Bonus supplémentaire, la ville finance les 4% de frais appliqués par le site. C'est-à-dire que si un consommateur dépense 100 euros, 96 euros revenaient normalement au commerçant, le reste étant utilisé pour la gestion du site internet. La ville rajoute donc les 4 euros manquants.

"Il y a deux grosses craintes pour les commerçants : une très concrète, c'est la trésorerie et l'autre c'est la crainte de l'après.  On ne sait pas comment ça va se passer. Qui pourra rouvrir et quand ni dans quelles conditions ? Et surtout on ne sait pas quelle va être la réaction des consommateurs. Il va vraiment falloir que la solidarité joue et que les clients reviennent vite en centre-ville après le confinement".

L'initiative est plutôt saluée par les commerçants même si pour le moment seuls deux établissement se sont inscrits sur la plateforme.
"Sur le principe, c'est excellent" explique Eric Daubechies de l'association de commerçants 23000. "La seule chose que je regrette, c'est que nous n'ayons pas mis en place le projet de "Market place" que nous portons depuis plusieurs années. C'est dans le dossier action cœur de ville".

La "Market place" est un site internet géré le plus souvent par une mairie ou une association de commerçant qui permet de vendre en ligne la production des commerces de centre-ville. Dans ce cadre, le commerçant ne s'occupe de rien, la communication et la gestion technique sont prises en charge."Plutôt que de passer par une plateforme, cela aurait permis que l'argent reste en local" précise encore Eric Daubechies.

Dans le secteur de Guéret, l'agglomération ne veut pas non plus être en reste et va proposer très vite la mise en place d'une subvention.
"Les aides régionales sont des avances remboursables, la Région verse un euro par habitant, la banque des territoires aussi et nous allons de notre côté en verser 2 pour arriver à un total de 120 000 euros d'aides pour les très petites entreprises. Mais nous allons aller plus loin avec une subvention qui ne sera pas remboursable. Ça sera un apport de trésorerie direct pour les artisans et commerçants" indique Eric Corréia, le président de l'agglomération du Grand Guéret. Une aide précisément destinée aux petits commerces indépendants installés depuis le premier janvier 2020 d'un montant d'environ 60 000 euros dans un premier temps.
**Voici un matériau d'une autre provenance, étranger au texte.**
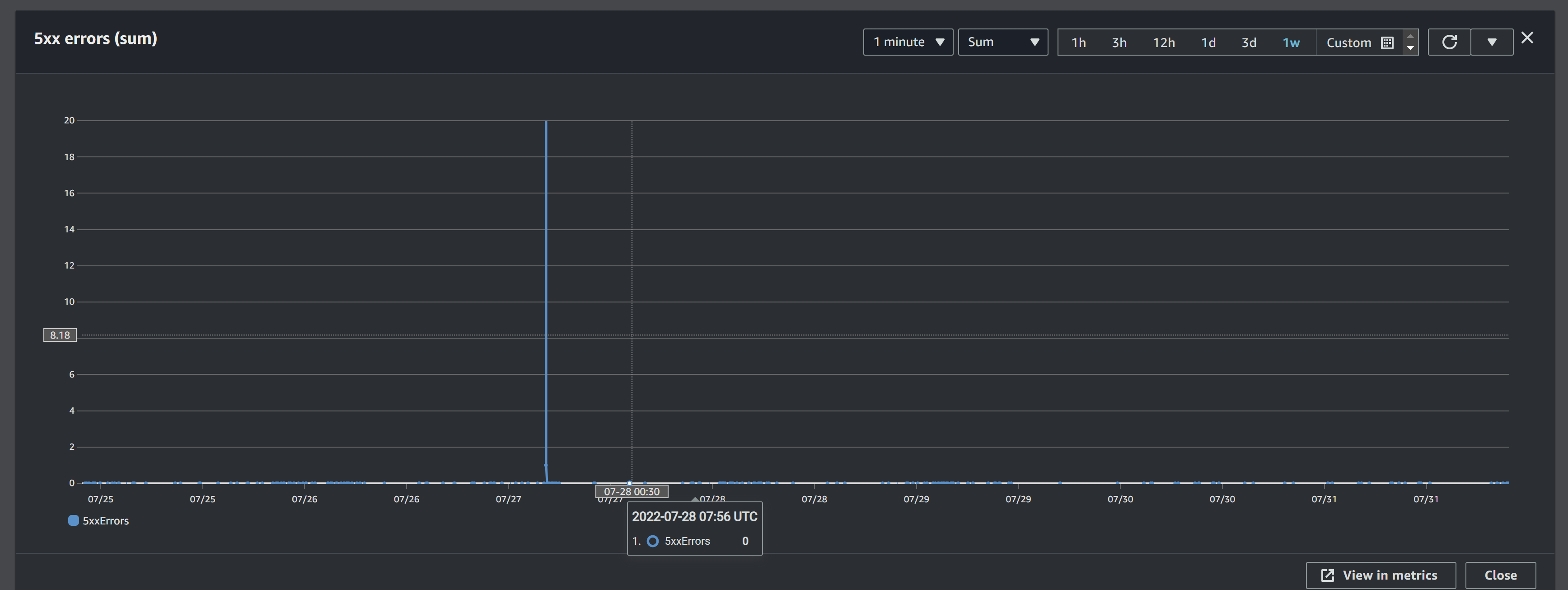The width and height of the screenshot is (1568, 590).
Task: Open the calendar icon next to Custom
Action: click(1387, 42)
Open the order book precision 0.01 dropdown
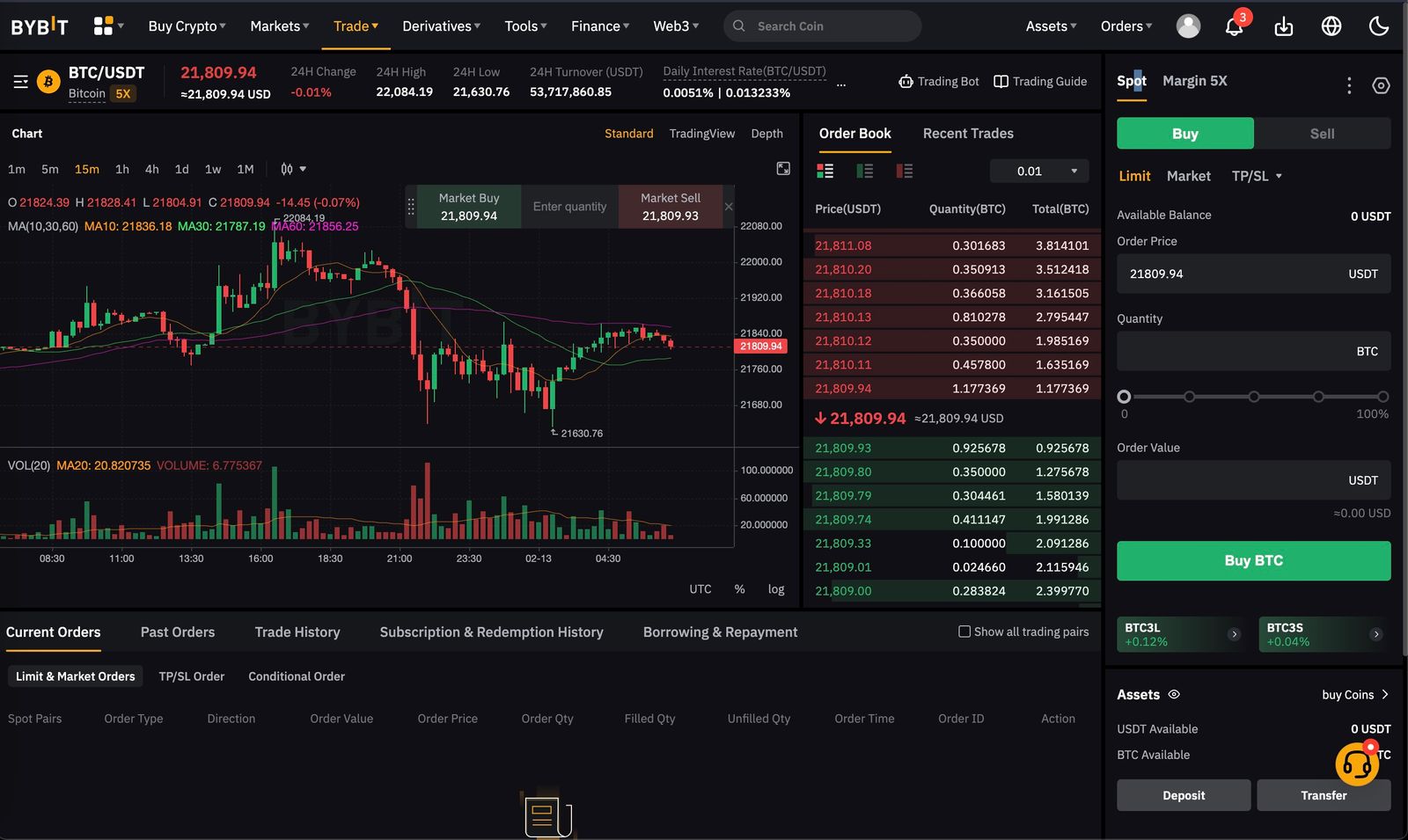 [x=1039, y=171]
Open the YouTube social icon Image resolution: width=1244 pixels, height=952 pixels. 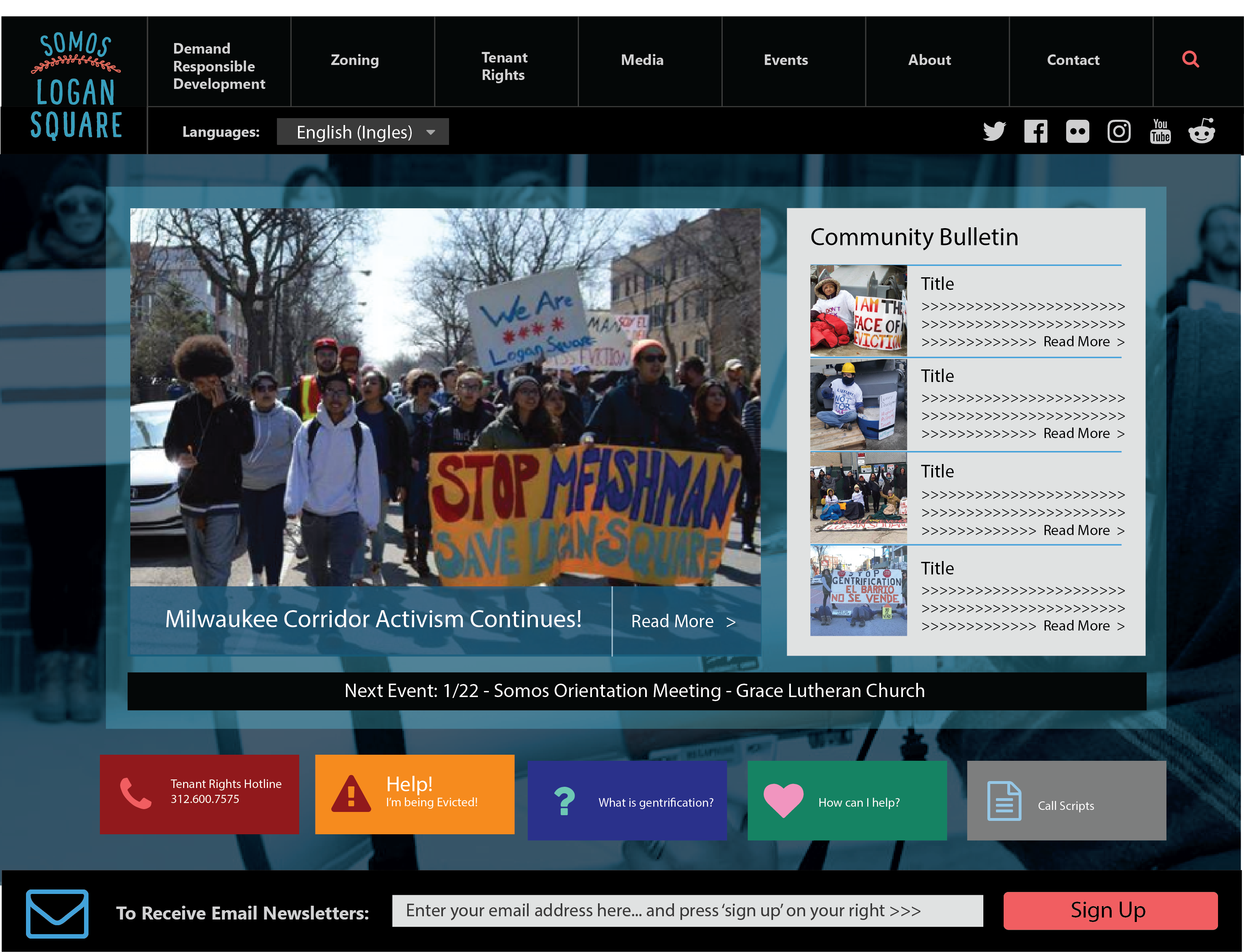pos(1160,132)
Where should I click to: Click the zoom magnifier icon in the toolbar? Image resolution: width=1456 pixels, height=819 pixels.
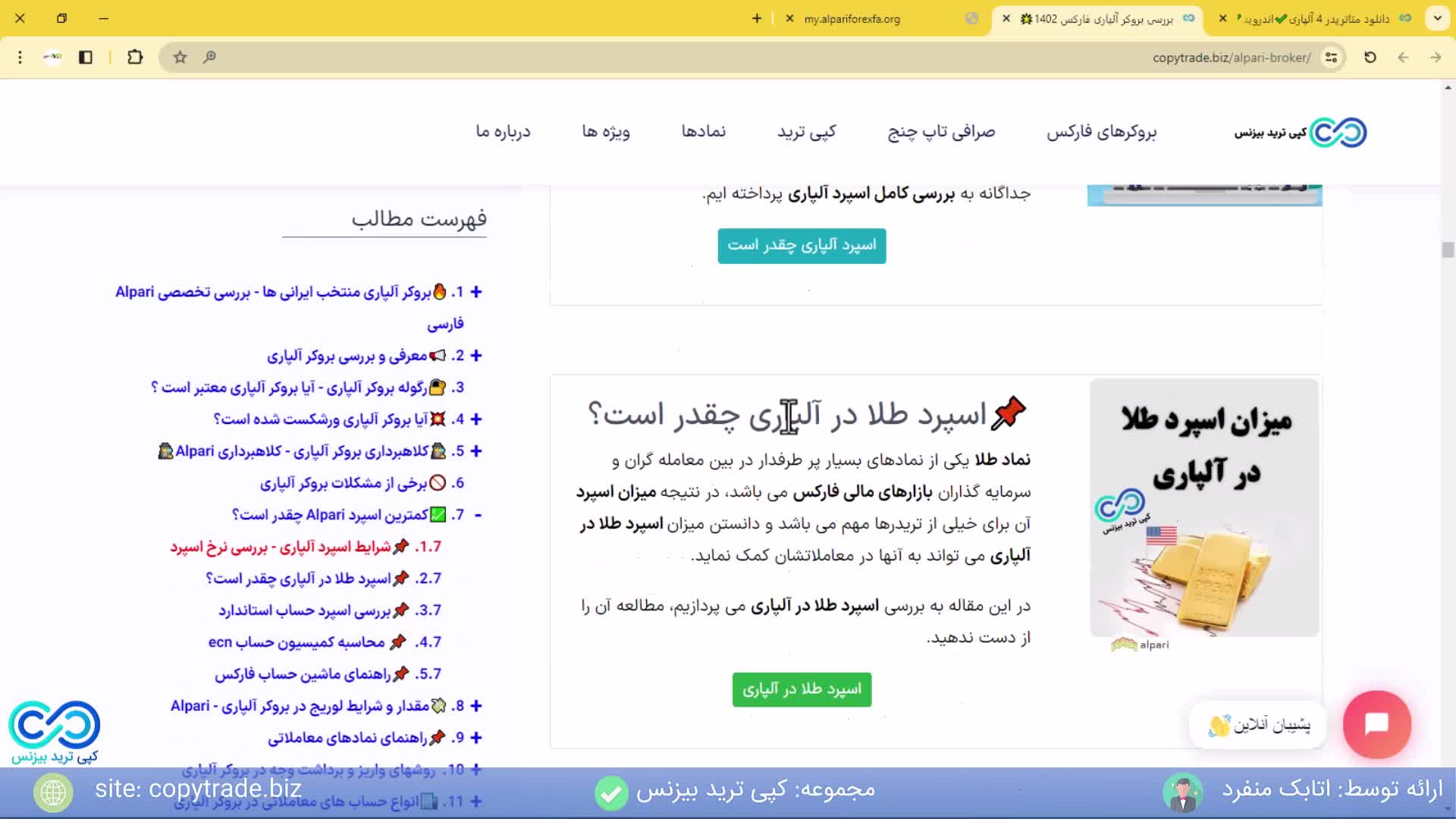210,57
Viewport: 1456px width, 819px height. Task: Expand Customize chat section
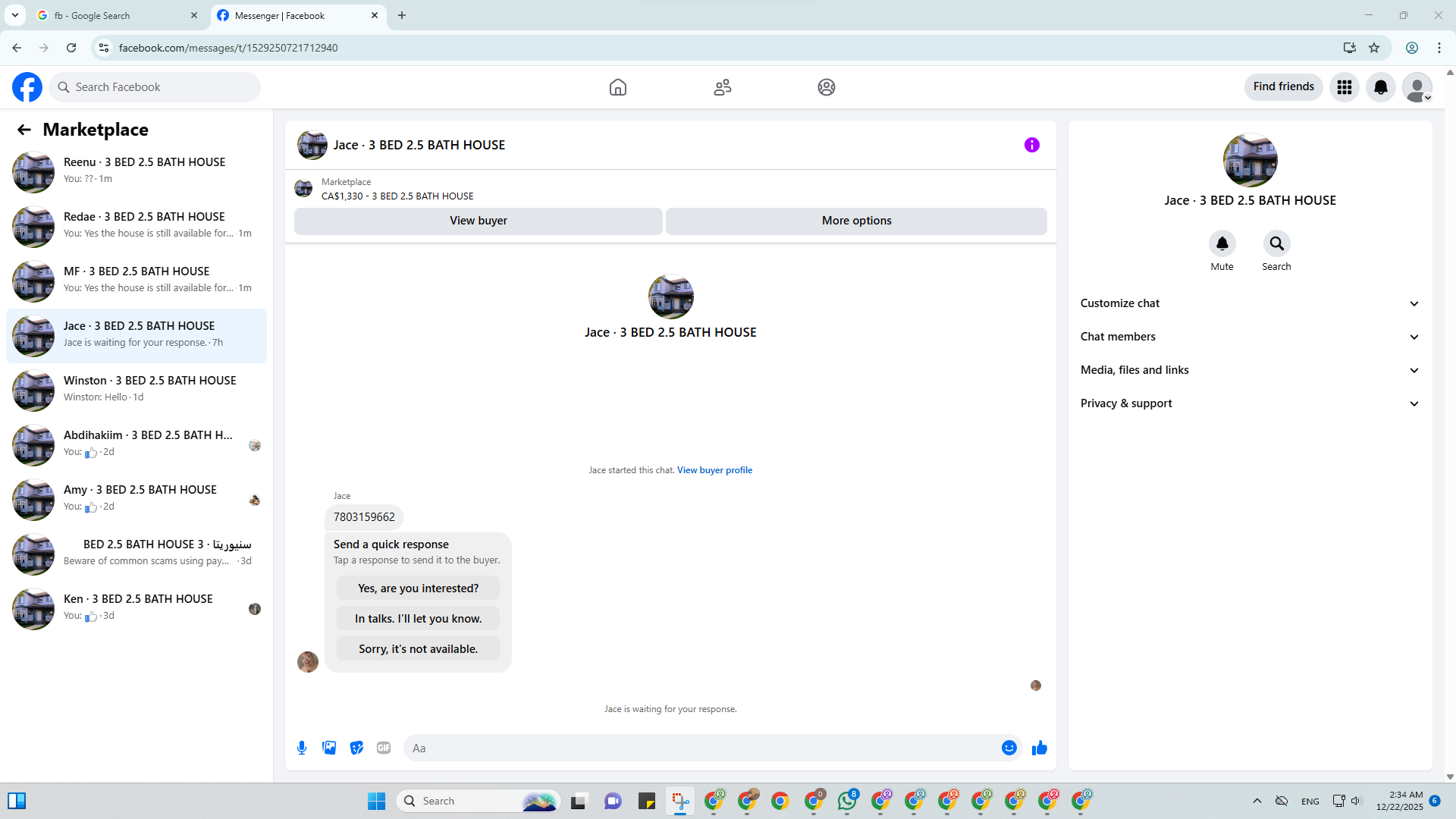click(1249, 303)
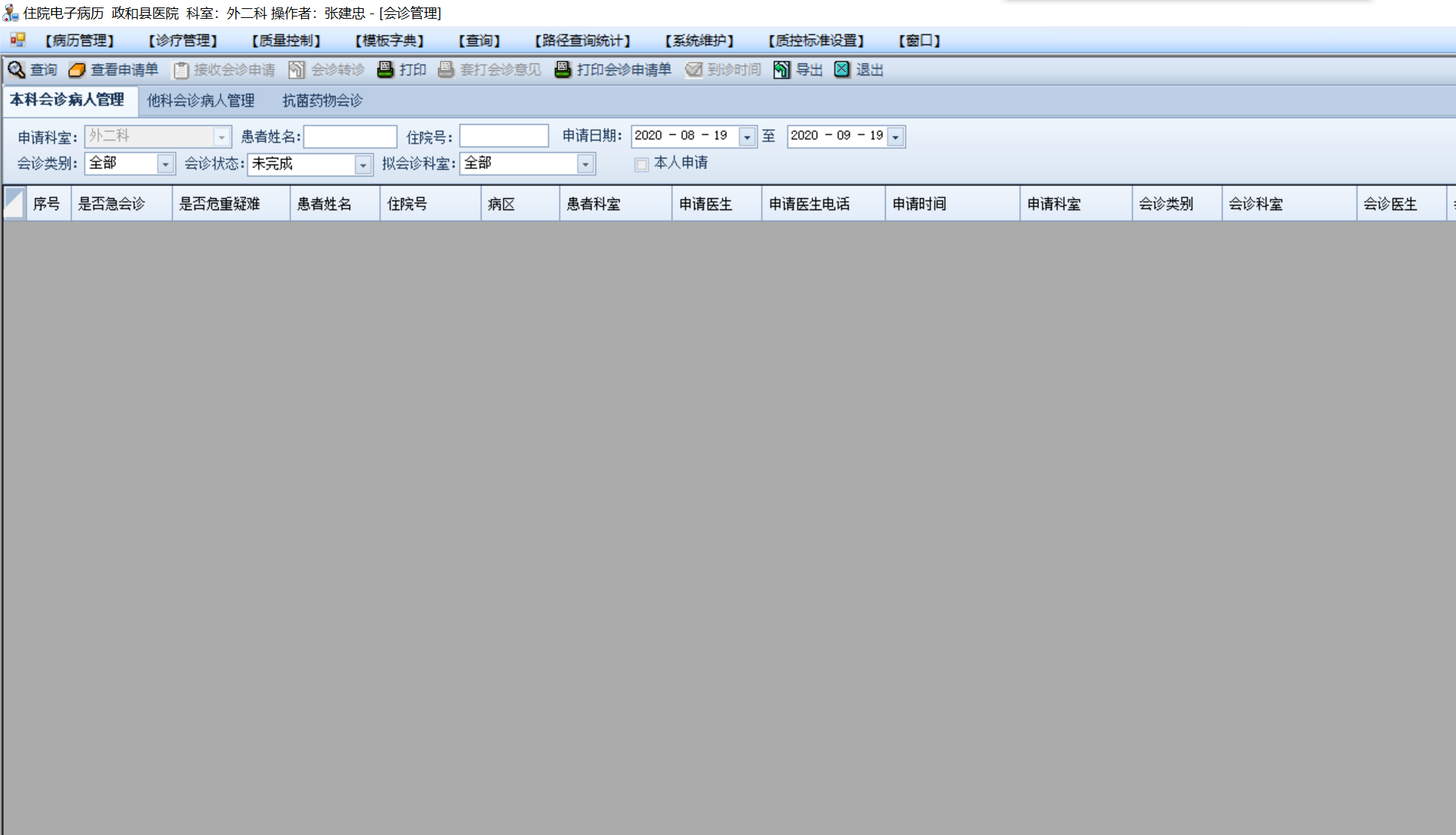Switch to 抗菌药物会诊 tab
Screen dimensions: 1456x835
click(322, 100)
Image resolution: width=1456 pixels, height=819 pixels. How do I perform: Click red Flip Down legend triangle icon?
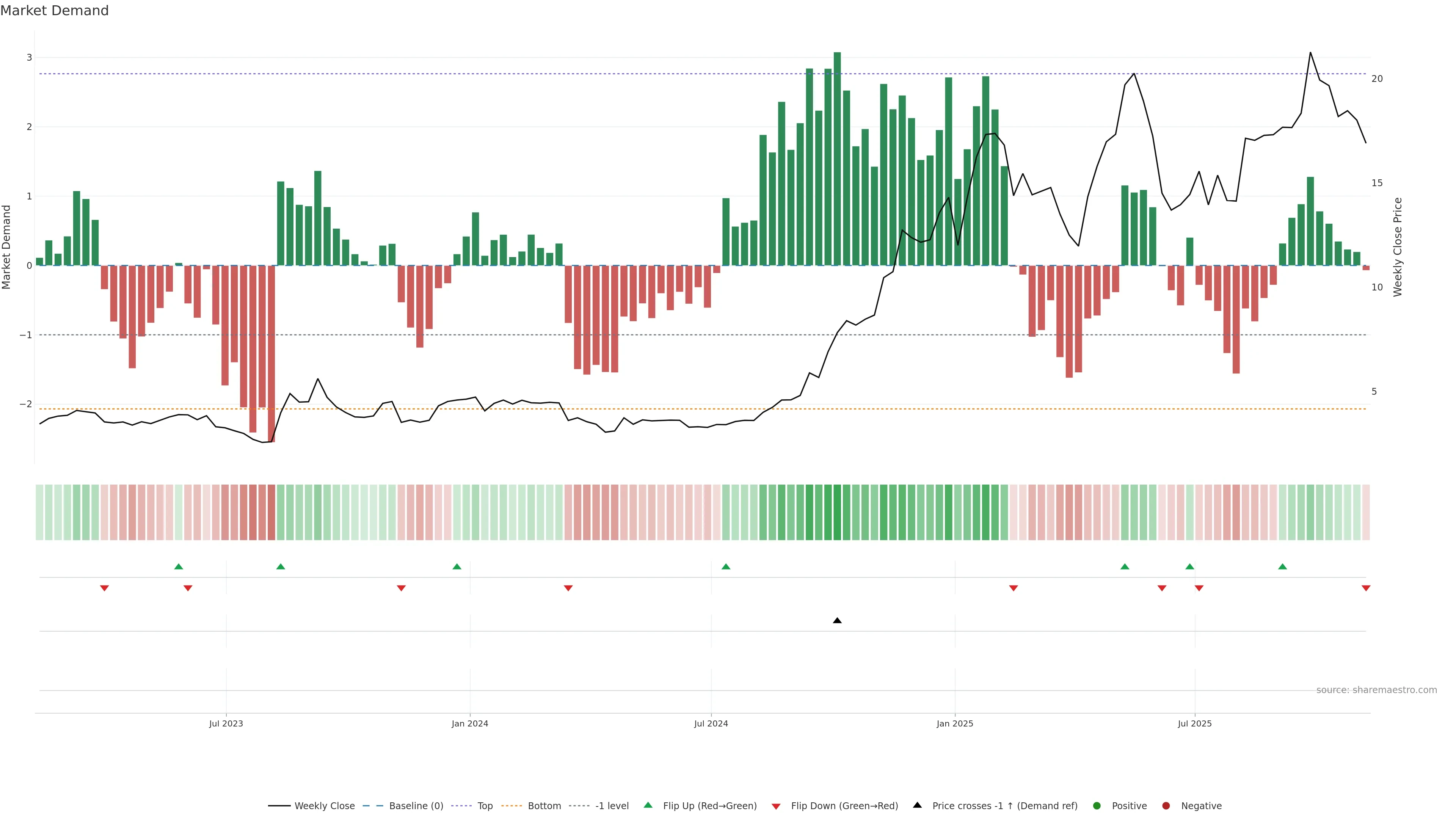[x=776, y=806]
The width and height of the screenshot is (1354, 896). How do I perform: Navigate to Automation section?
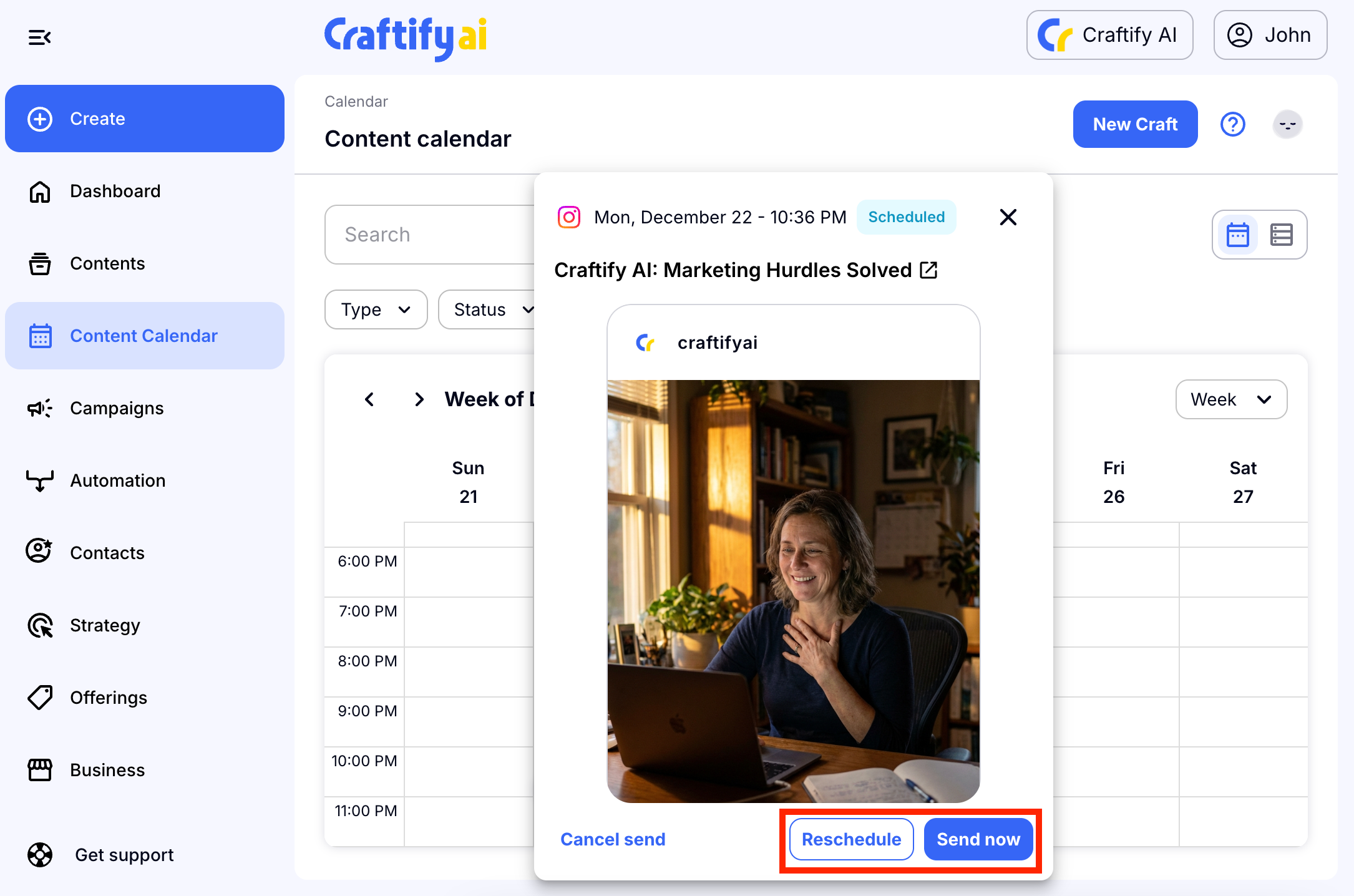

"L'idée c'est d'aider les commerces qui venaient de se monter et qui sont d'autant plus fragiles, je pense notamment au fleuriste de la rue du Prat ou à la libraire des Belles Images qui venaient de se lancer et dont on sait qu'ils sont viables " ajoute Eric Corréia.

A Limoges, la mairie aussi a donné un bon coup de pouce. En référençant dans un premier temps sur une carte les commerces ouverts et ceux qui assurent des livraisons à domicile, de la vente en ligne ou qui participent à des drives. Autre aide financière cette fois : le gel des droits de terrasse et des redevances d’étalages perçus par la Ville au titre de l’occupation de son espace public. Enfin, le maintien des marchés permet aux commerçants d'écouler leurs marchandises.
 

" Nous avons travaillé avec la mairie pour mettre en place ces mesures et ça va dans le bon sens" affirme Caroline Fumeron pour l'association Pignon sur rue 87. "Pour une fois, on peut dire que tout le monde travaille ensemble en bonne intelligence : les commerces, les associations, la mairie et le Populaire aussi qui vient nous voir une fois par semaine pour mettre à jour la liste des commerces ouverts et ensuite la publier dans le journal."

Seule ombre au tableau, certains artisans ou auto-entrepreneurs passés sous les radars.

"Ils n'ont plus de visibilité, il faudrait peut-être les aider en terme de communication pour dire qu'ils sont toujours là. Il faudra aussi réfléchir à redonner une place aux artisans sur les marchés, quitte peut-être à leur réserver un endroit pour qu'ils puissent vendre un peu" affirme Caroline Fumeron.

" La crise actuelle est aussi un moyen pour les commerces de se remettre en question et d'avoir un peu de temps pour se poser et réfléchir à renouveler les pratiques commerciales, à lancer de nouveaux projets, à changer de comportement vis-à-vis d'internet. Il faut se saisir de ces réflexions pour enrichir l'offre commerciale et faire émerger les nouvelles idées" conclut, positive, Ambre Lazaro, la manager des commerces de Guéret.